To illustrate this, here are the core functions of the MySQL implementation mod_mysql_pool. First, a constructor and destructor. We never call these directly; apr_reslist calls them when required.

/* an apr_reslist_constructor for MySQL connections
   Opens a MySQL connection and stores the handle in *db
*/
static apr_status_t mysqlpool_construct(void** db, void* params, apr_pool_t* pool) {
  svr_cfg* svr = (svr_cfg*) params ;
  MYSQL* sql = NULL ;
  sql = mysql_init(sql) ;
  if ( sql == NULL ) {
    ap_log_perror(APLOG_MARK, APLOG_CRIT, 0, pool, "mysql_init failed") ;
    return APR_EGENERAL ;
  }
  *db = mysql_real_connect(sql, svr->host, svr->user, svr->pass,
        svr->db, svr->port, svr->sock, 0) ;

  if ( ! *db ) {
    ap_log_perror(APLOG_MARK, APLOG_CRIT, 0, pool, "MySQL Error: %s",
        mysql_error(sql) ) ;
    return APR_EGENERAL ;
  }
  return APR_SUCCESS ;
}
static apr_status_t mysqlpool_destruct(void* sql, void* params, apr_pool_t* pool)
{
  mysql_close((MYSQL*)sql) ;
  return APR_SUCCESS ;
}

Now, we need a function to register our dynamic resource list. This is called in a post_config hook, and calls apr_reslist_create to set up a pool of MySQL connections:

static int setup_db_pool(apr_pool_t* p, apr_pool_t* plog,
        apr_pool_t* ptemp, server_rec* s) {
  svr_cfg* svr = (svr_cfg*)
        ap_get_module_config(s->module_config, &mysql_pool_module) ;

  if ( apr_reslist_create(&svr->dbpool, svr->nmin, svr->nkeep,
        svr->nmax, svr->exptime, mysqlpool_construct, mysqlpool_destruct,
        svr, p) != APR_SUCCESS ) {
    ap_log_error(APLOG_MARK, APLOG_CRIT, 0, s, "MySQLPool: failed to initialise"
) ;
    return 500 ;
  }
  apr_pool_cleanup_register(p, svr->dbpool,
        (void*)apr_reslist_destroy,
        apr_pool_cleanup_null) ;
  return OK ;
}

Finally, we provide functions other modules can use to acquire a connection from the pool and return it. We'll just show one function here: mysql_acquire is for the commonest case, where a connection is needed for the duration of a request. Note that:

1. By registering a cleanup on the request pool, mysql_acquire guarantees the connection is returned to the pool at the end of the request.
2. By storing the connection handle on our own request_config, we guarantee that the same connection is returned every time sql_acquire is called within a single request.

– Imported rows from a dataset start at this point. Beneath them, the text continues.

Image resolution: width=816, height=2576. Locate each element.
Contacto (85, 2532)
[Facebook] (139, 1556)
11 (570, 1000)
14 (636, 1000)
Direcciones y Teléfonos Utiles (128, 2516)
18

MYSQL* mysql_acquire(request_rec* r, unsigned int flags) {
  mysql_request* req = (mysql_request*)
        ap_get_module_config(r->request_config, &mysql_module) ;
  if ( ! req ) {	/* use pool if and only if we haven't already got one */
    svr_cfg* svr = (svr_cfg*)
        ap_get_module_config(r->server->module_config, &mysql_module) ;
    req = (mysql_request*) apr_palloc(r->pool, sizeof(mysql_request) ) ;
    req->flags = flags ;
    req->dbpool = svr->dbpool ;
    if ( apr_reslist_acquire(svr->dbpool, (void**)&req->sql)
        != APR_SUCCESS ) {
      ap_log_rerror(APLOG_MARK, APLOG_ERR, 0, r,
        "Failed to acquire MySQL connection from pool") ;
      return NULL ;
    }
    if ( mysql_ping(req->sql) != 0 ) {
      ap_log_rerror(APLOG_MARK, APLOG_ERR, 0, r, "MySQL: %s",
	mysql_error(req->sql) ) ;
      apr_reslist_invalidate(svr->dbpool, req->sql) ;
      return NULL ;
    }
    ap_set_module_config(r->request_config, &mysql_module, req) ;
    apr_pool_cleanup_register(r->pool, req,
        mysql_release, apr_pool_cleanup_null) ;
  } else {
    req->flags |= flags ;  /* ensure all required cleanups happen */
  }
  return req->sql ;
}

The rest is housekeeping. The full code for this module, as well as a PostgreSQL companion module, is available at WebÞing.